Problem - Pick up the homily for the 20th Sunday of Ordinary Time, on the Church being one, and carry it on from its final sentence.

Passage provided -
** begin **

20th Sunday of Ordinary Time: Core Identity

Today’s readings—Isaiah’s prophecy, but also the interaction that Jesus had with a Canaanite woman—they speak about the idea of all God’s children, whether Jewish or Gentile, coming together and becoming unified.

In a few minutes, we’ll stand up and proclaim our Creed, which among the things we declare in it, are our belief in a Church, characterized by four descriptors: we say, “I believe in one, holy, catholic and apostolic Church”. While there is a lot to consider about what it means to be a Church that is holy, that is catholic, and that is apostolic, given today’s reading, I’m compelled to consider the notion of being one.

What that declaration—that ideal—says is that we see Jesus as what unites us. More than our secondary identities, such as being already retired or still in high school; whether I believe gender is a fluid reality or that we are concretely either male or female; whether I have skin of any particular color or ethnicity; whether I am troubled by the current presidential administration or fear the potential of his opponent being elected—Jesus is where I find my foremost sense of identity.

** end **

Information shown -
** begin **

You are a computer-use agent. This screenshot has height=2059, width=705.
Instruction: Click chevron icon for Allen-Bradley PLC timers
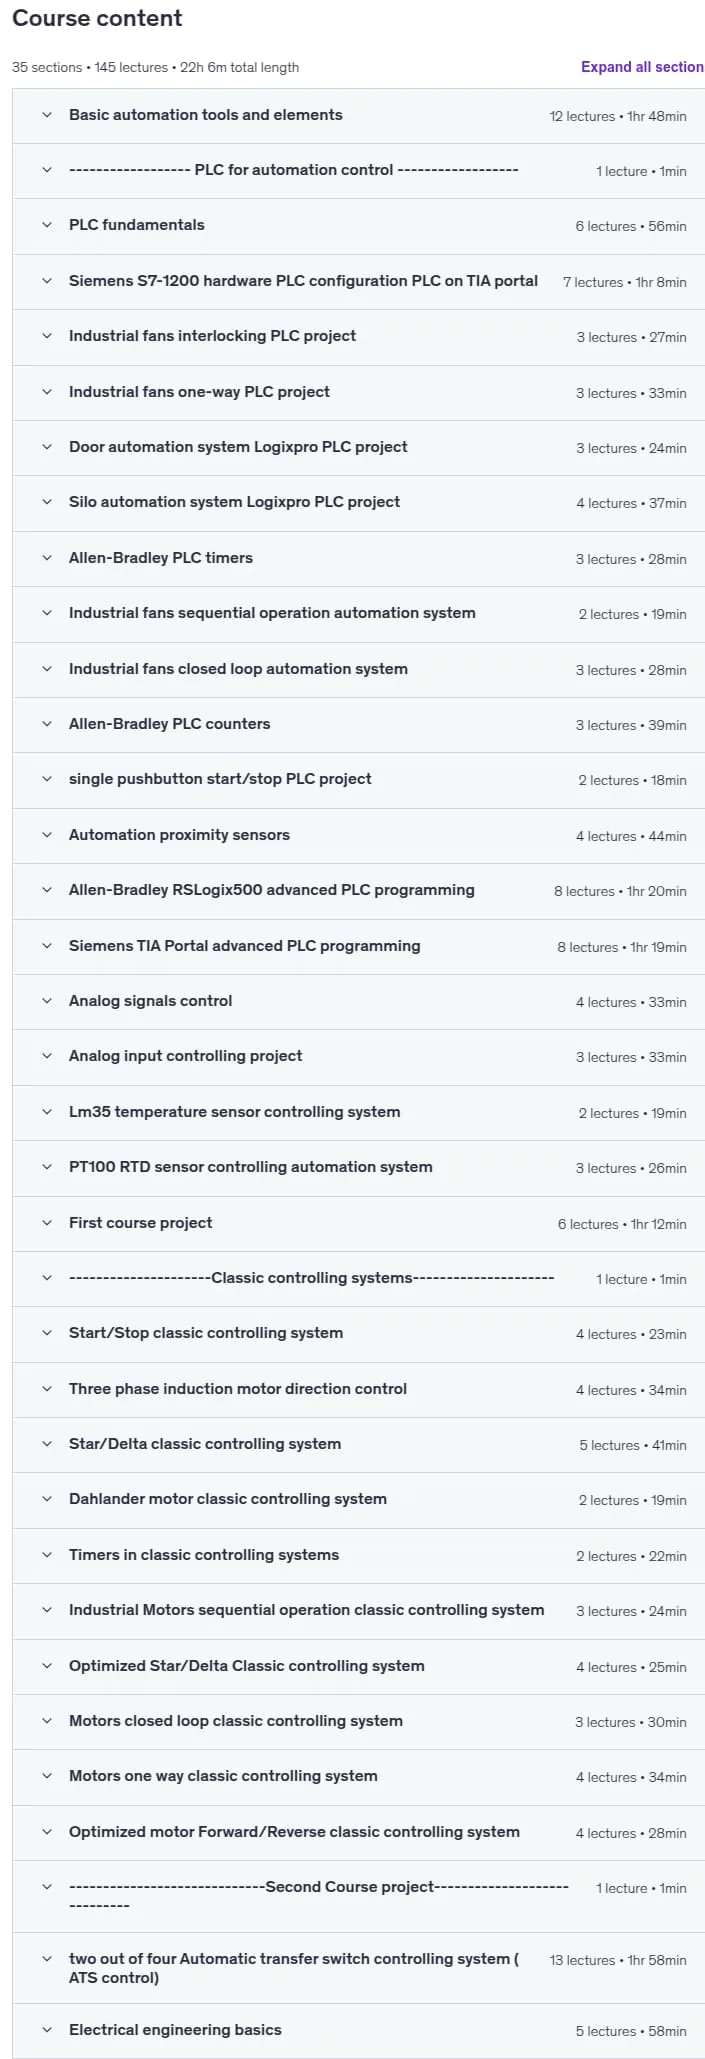point(47,558)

** end **

Final answer -
All this has me thinking of the cancel-culture in which we live, in which it seems that we’re almost looking for reasons to shame people or dismiss them. Maybe it’s some public figure exposed for a regrettable moment in their past, or maybe it’s just a neighbor whose views are contrary to mine. We are so quick to put labels on people, and write the off, especially when they don’t fit neatly into our order of things. The devil loves it when we become divided.

I want to suggest that we tend to get too hung up on secondary identities, whether it’s our own or those of others. I’ll give you an example—and I ask you to please hear me out, as I do so using what can be a thorny subject. There are those who self-identify as being gay. Aside from being called to love and respect these, our brothers and sisters, our faith also would say that, that attraction is not their core identity. Respectfully, we would say that they are first a beloved son or daughter of God, who happens to have attraction to the same sex, as a secondary identity, not as their core identity.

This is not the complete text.